▶ Set exercise
Please extract every line in the entries below that contains the word "height", and copy each one in full.

Records for locating described items
_ _ _ _

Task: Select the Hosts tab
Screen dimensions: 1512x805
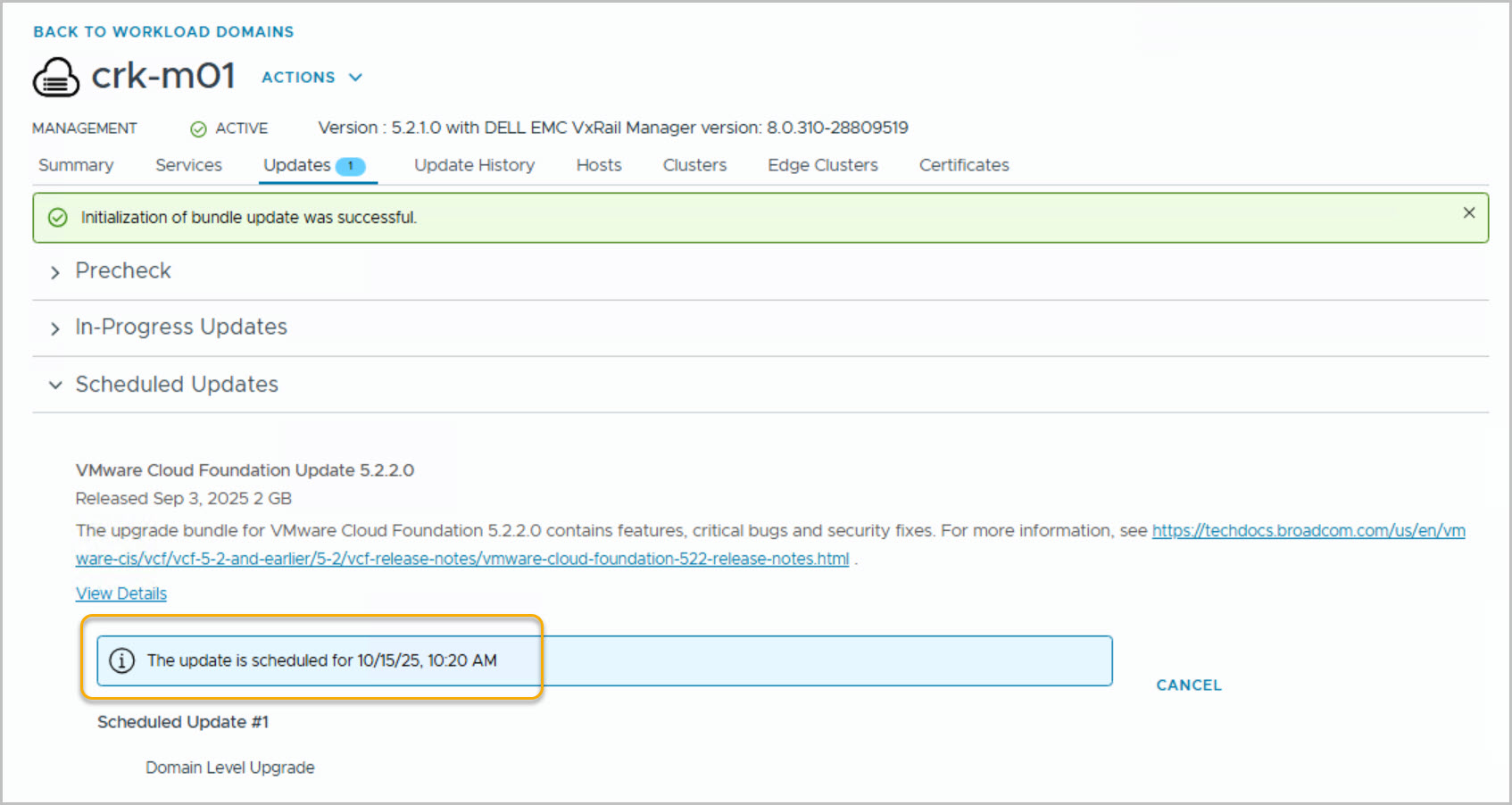Action: pos(598,165)
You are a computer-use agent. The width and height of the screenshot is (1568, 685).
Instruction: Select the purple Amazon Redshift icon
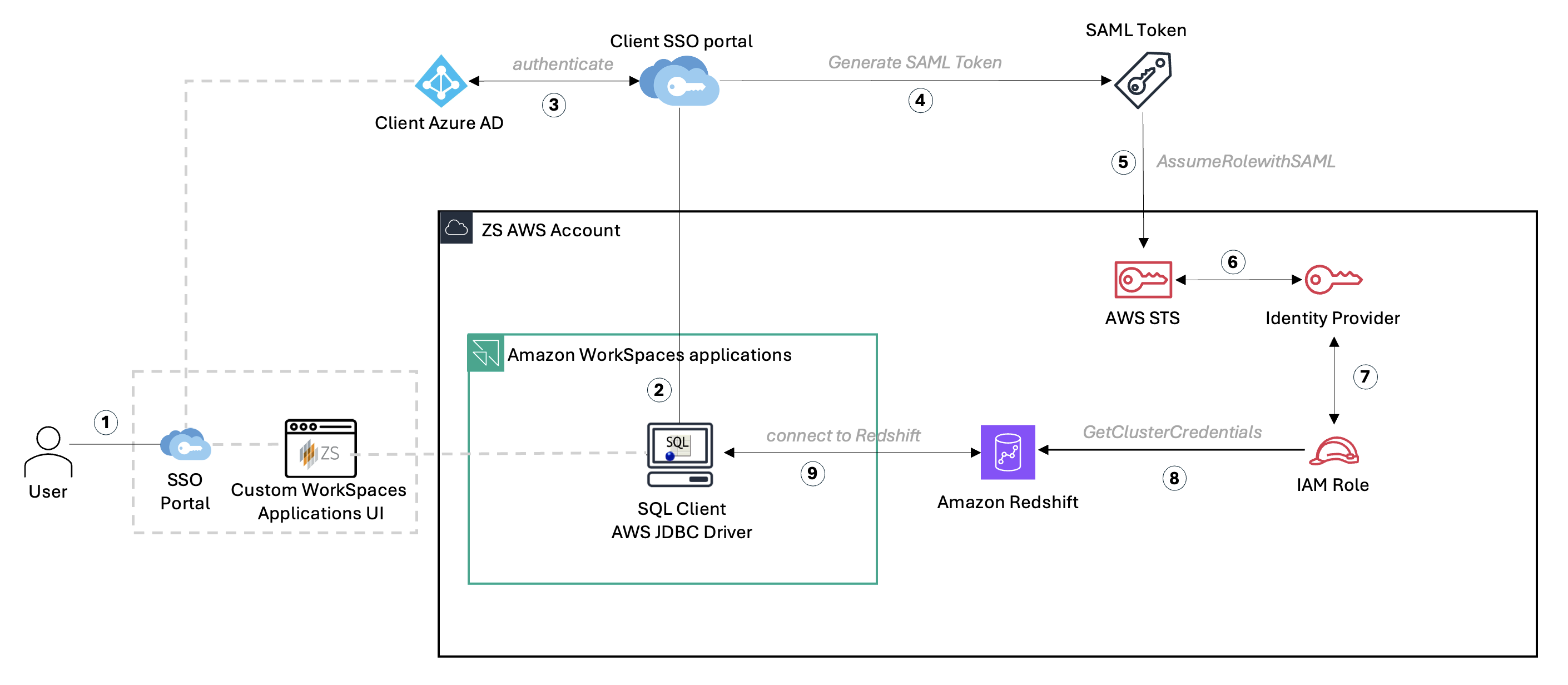(x=1008, y=452)
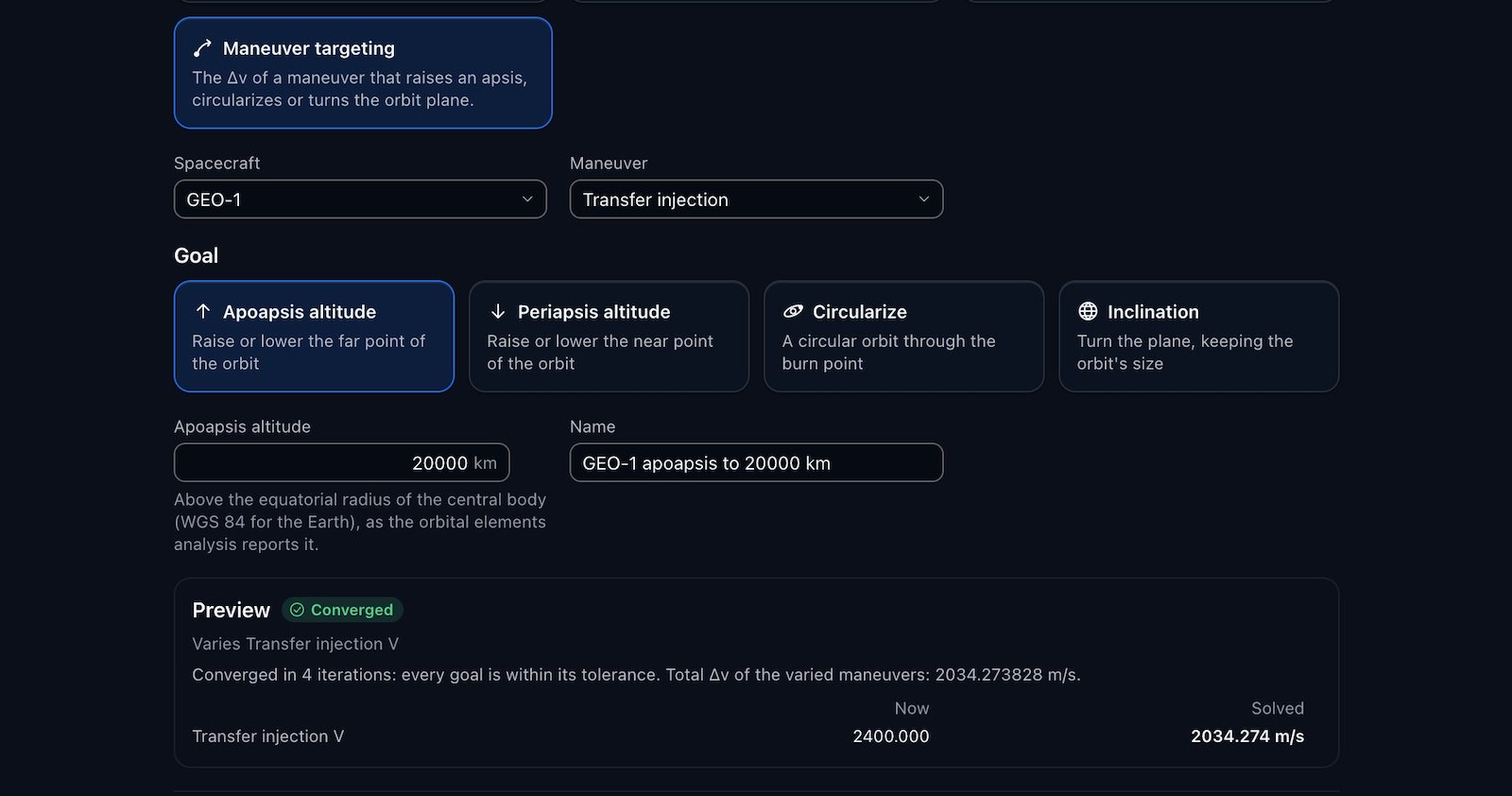Click the solved value 2034.274 m/s

[1246, 735]
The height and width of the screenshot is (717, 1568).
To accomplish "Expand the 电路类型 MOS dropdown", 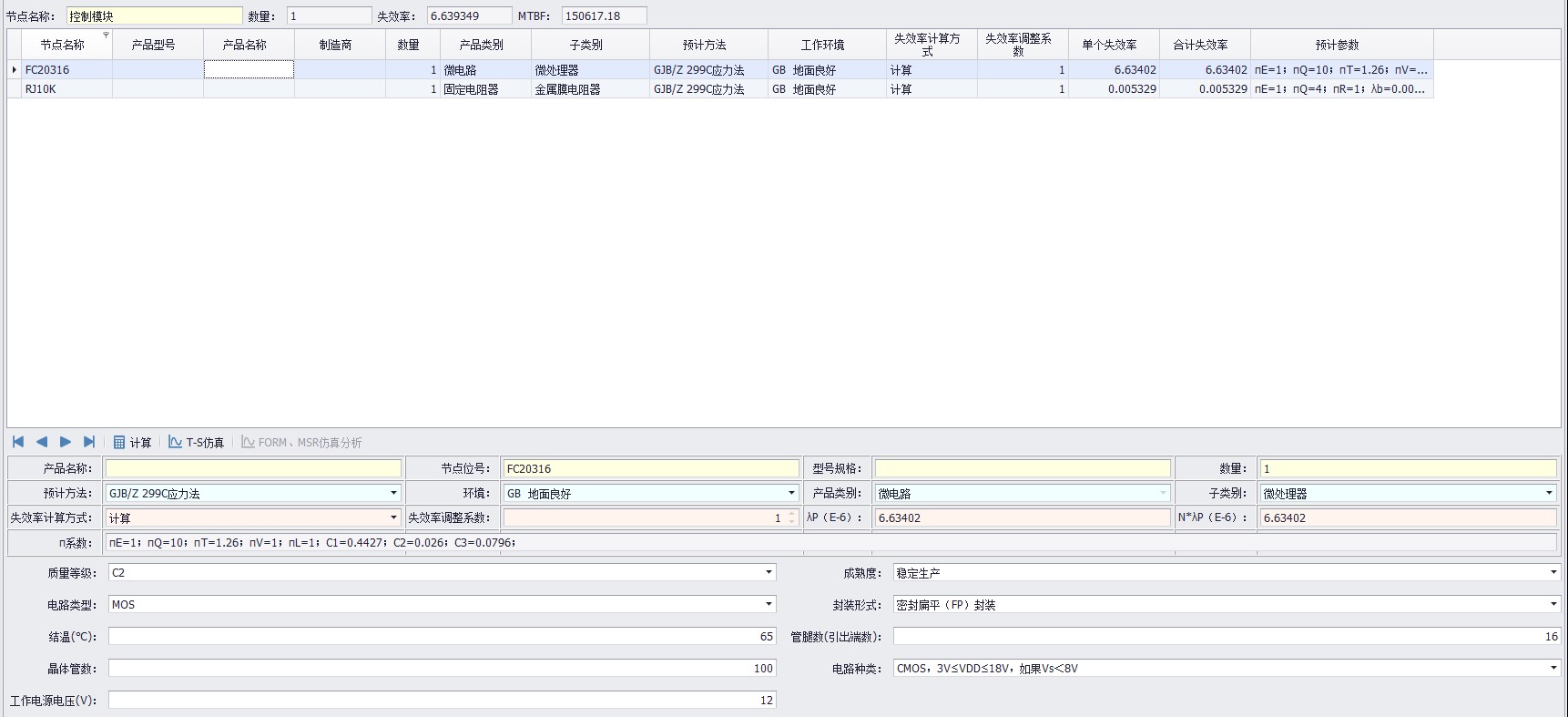I will pos(769,605).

_ _ _ _

▶ The output
You are a computer-use agent. The width and height of the screenshot is (1568, 685).
The height and width of the screenshot is (717, 1568).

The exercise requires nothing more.